What are the Signs and Symptoms of a Cataract?

  • Gradual, painless visual blurring
  • Decreased visual acuity (particularly in bright light or when reading)
  • Impaired color perception
  • Decreased contrast sensitivity
  • Glare (especially from bright lights, such as oncoming headlights)
  • Temporarily enhanced near vision (as a lens opacifies, it causes increased near-sightedness; far-sighted individuals who need eyeglasses to see close objects may experience a period of “second sight”)
  • Rarely, a cataract will swell and block the drainage of fluid from the anterior chamber of the eye, causing closed-angle glaucoma and pain

What are the Risk Factors for Cataracts?

  • Age (85% are age-related)
  • Gender (women are affected more frequently than men)
  • Corticosteroid use
  • Alcohol
  • Systemic disease (diabetes, autoimmune illness, etc.)
  • Ultraviolet radiation (particularly UV-B)
  • Smoking
  • Eye trauma

(From Rosenberg E, Sperazza L. The visually impaired patient. Am Fam Phys. 2008;77(10):1431-36)
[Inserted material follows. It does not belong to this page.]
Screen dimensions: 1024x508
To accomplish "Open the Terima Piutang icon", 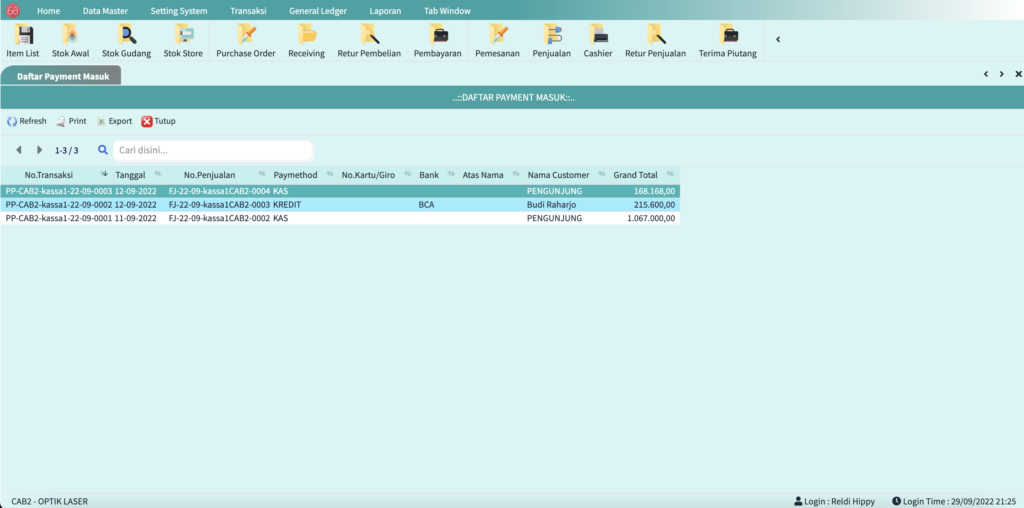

How is a Cataract Diagnosed?

  • Cataracts can be detected during clinical examination in a doctor’s office. Routine examination with a hand-held ophthalmoscope will reveal most cataracts (even those that don’t cause noticeable visual impairment).
  • Slit-lamp examination—usually performed by an ophthalmologist or optometrist—can provide more details about a cataract’s size and location within the lens.
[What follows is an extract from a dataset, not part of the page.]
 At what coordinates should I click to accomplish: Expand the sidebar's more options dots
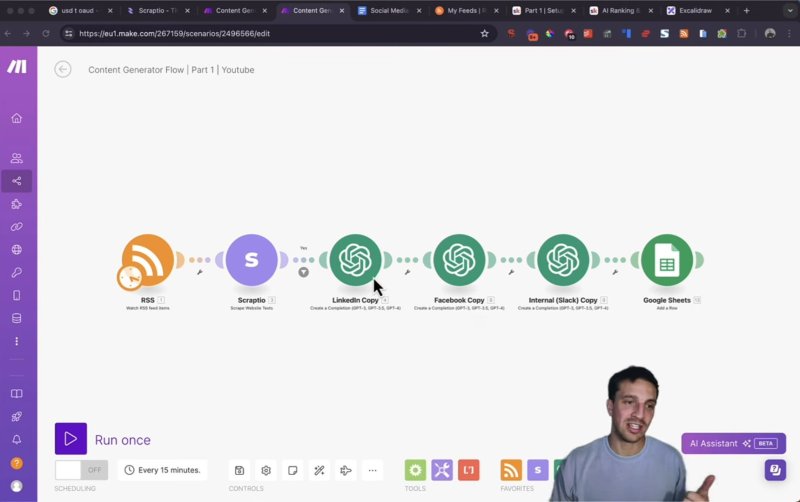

How are Cataracts Treated?

  • As cataracts develop, patients often require new glasses or frequent changes in old prescriptions.
  • Polarized lenses reduce glare caused by cataracts that don’t yet require surgery.
  • Indirect lighting during reading or other close-up work reduces pupillary constriction and maximizes vision.
  • Cataracts that cause significant visual impairment (best corrected vision is <20/40 or vision is insufficient for accomplishing necessary or desired activities) are candidates for surgery.
  • Modern cataract surgery involves the removal of the entire lens and usually the placement of a silicone or plastic lens to replace the optical power lost by removal of the original lens.
  • Recent developments in intraocular lens technology (e.g., Rezoom or ReSTOR lenses) allow patients to see at all distances, thus reducing dependence on accessory reading glasses.
  • Cataract surgery is typically performed under local anesthesia and IV sedation; patients often remain awake during the procedure, which may last 15 – 20 minutes.
  • Topical herbal preparations, DMSO, and other alternative therapies have not yet shown benefit in the treatment of symptomatic cataracts.

Prevention of Cataracts

  • Cumulative ultraviolet light exposure (i.e., long-term sunlight exposure) is linked to the development of cataracts. People who spend time in the sun should routinely wear UV-blocking sunglasses.
  • Smoking should be avoided, as it has been associated with cataracts (in addition to a multitude of other health problems).
  • Reduce alcohol consumption.
  • Limit the use of corticosteroids whenever possible.
  • Treatment and control of chronic disease, such as diabetes, slows the development of many eye problems, including cataracts.
  • Although the Age-Related Eye Disease Study (AREDS) showed a benefit from antioxidant supplements plus zinc for patients with pre-existing age-related macular degeneration, there is not yet any compelling evidence that such supplements prevent or slow the development of cataracts. (Age-Related Eye Disease Study Research Group. A randomized, placebo-controlled clinical trial of high dose supplementation with vitamins C and E, beta-carotene and zinc for age-related macular degeneration and vision loss. Arch Ophthalmol. 2001;119(10):1417-1436 [corrected version 2008;126(9):1251])

Cataracts are a common, treatable cause of visual impairment in the US. Smoking cessation and avoidance of exposure to ultraviolet light are the major modifiable risk factors.